I try to imagine who you would have been, but I do not deserve to know. I know I will never be a father, never hold a grandchild, and maybe that is the way it should be. Every year I will beg you to forgive me, knowing that I never will. But man did I love you. No daughter in the history of the universe was loved as much as I loved and still love you. Maybe it was the only thing I did right.

And this is why as far as I am concerned, March 9th can burn in hell for failing you as I did. I am so, so sorry baby girl that you had me for a father.

Love,

Your dad

October 25, 2019

There has been a day I have been dreading for over ten years. October 25, 2019. It marked the day you have been dead longer than you were alive. It was a day I feared for many years, but whose presence I had felt clawing at the back of my soul for the last year. It was like this little voice that kept getting closer and louder...the day is coming.

I have no idea what this date means. For a while, I thought it might be the time when things would be normal again or things would begin to make sense. Nothing could be further from the truth. I am no closer to acceptance. Things are not any easier. The pain is no less than it was ten years ago. I have no grand epiphanies. No valued wisdom.

It just feels wrong. That is the only way I can describe it. It feels like a fault in the universe that should have been corrected but was left on the pages of time, a permanent error, a flaw in the universe. The only thing that has changed is more memories get lost, and I fear how long that will continue. It feels like I just keep losing more of you.

I shared this date with a member of my family. Someone I love very much. Her response, while well meaning was "you have to let it go and chose to be happy." I just do not see how that is possible. This person lost you as well and would have laid down her life to save you if she could. She has lost sisters, brothers, and a mother. She does understand the loss. I just do not know how you can just let go of unnatural loss. I do not know how you cannot see a friend's child and think for a fraction of a second about who your little girl might have been in that situation. It is forever in your mind. It lurches to the front as it pleases. It is insidious and cruel.

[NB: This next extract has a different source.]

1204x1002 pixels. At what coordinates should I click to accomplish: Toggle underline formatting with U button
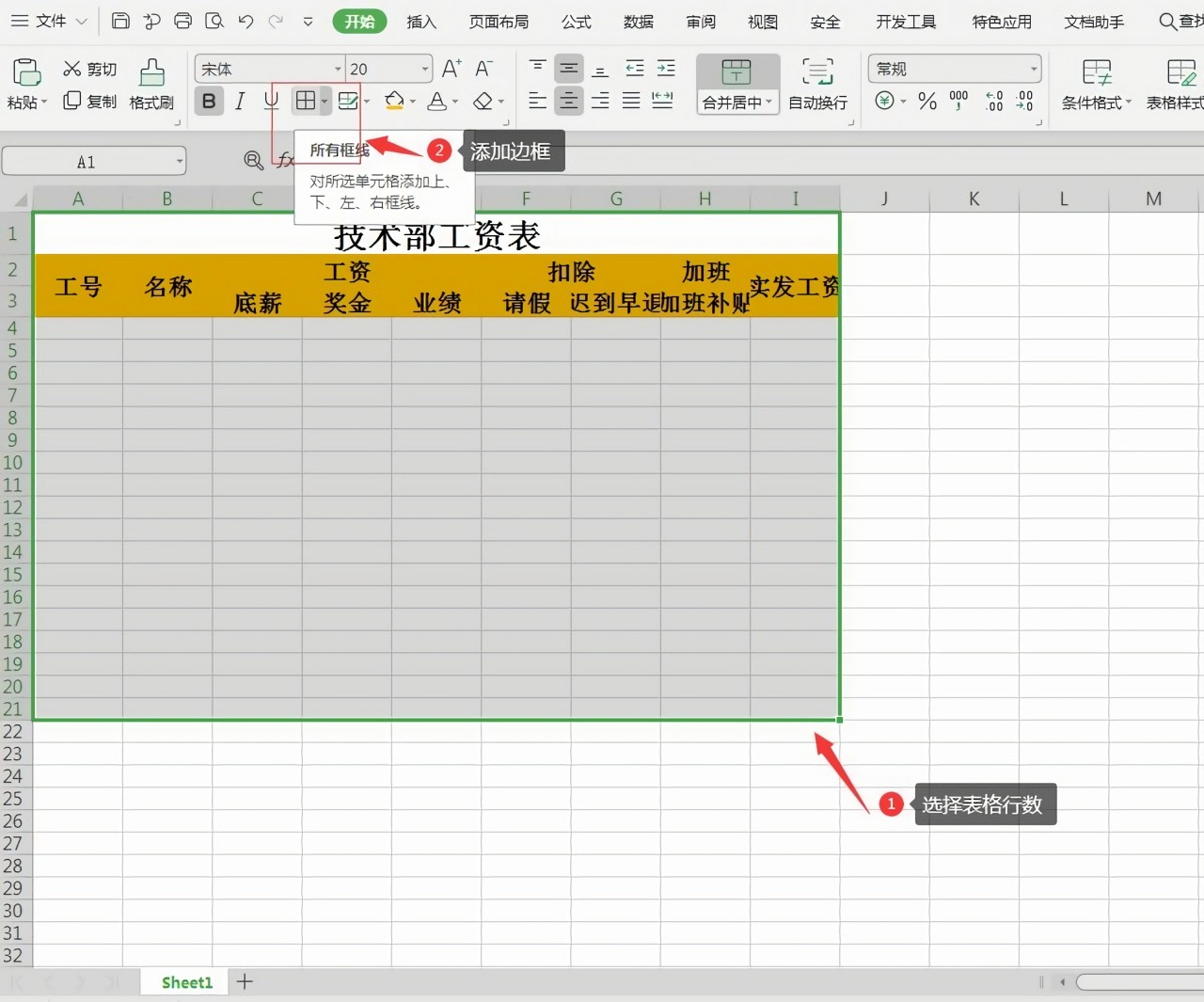[x=270, y=101]
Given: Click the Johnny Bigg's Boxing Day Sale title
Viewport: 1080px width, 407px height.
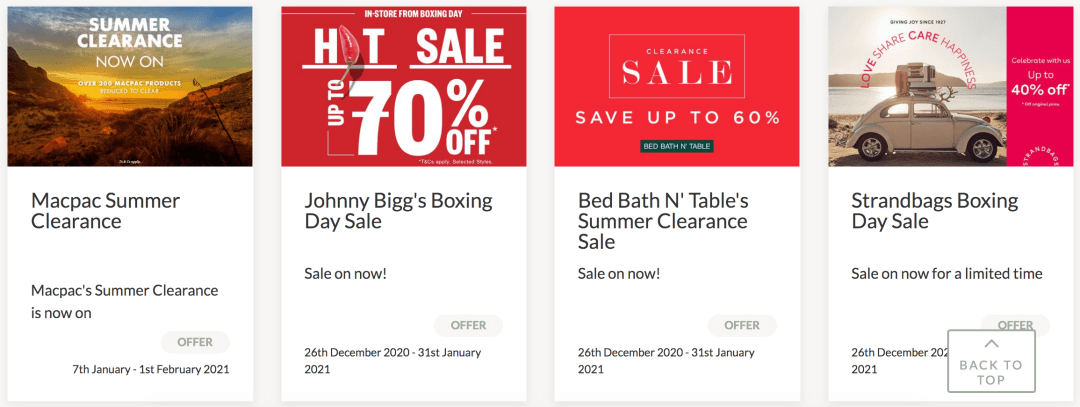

Someone told me recently when I shared that I was writing a book about you that it needed to be shared as it would help others learn that things get better. That is what people want to believe. That is what many will tell you. It gets better. It just takes time. If you want to believe a lie, then stop reading here.

As I later shared with another friend who experienced her own trauma, the truth is that things do not get better. A person is no less lost over time. The pain is no less. The brokenness in the soul is no less jagged. If anything, it gets worse. I think the point might be that we need to be honest with people and tell them this truth. They will never be whole again.

Maybe that is the message people need to hear. Life will never be okay again. If they are lucky, they will have that one person they trust to tell this to as the others in their life think they can put it behind them. But they will never feel normal again. They will always be that abandoned fragment.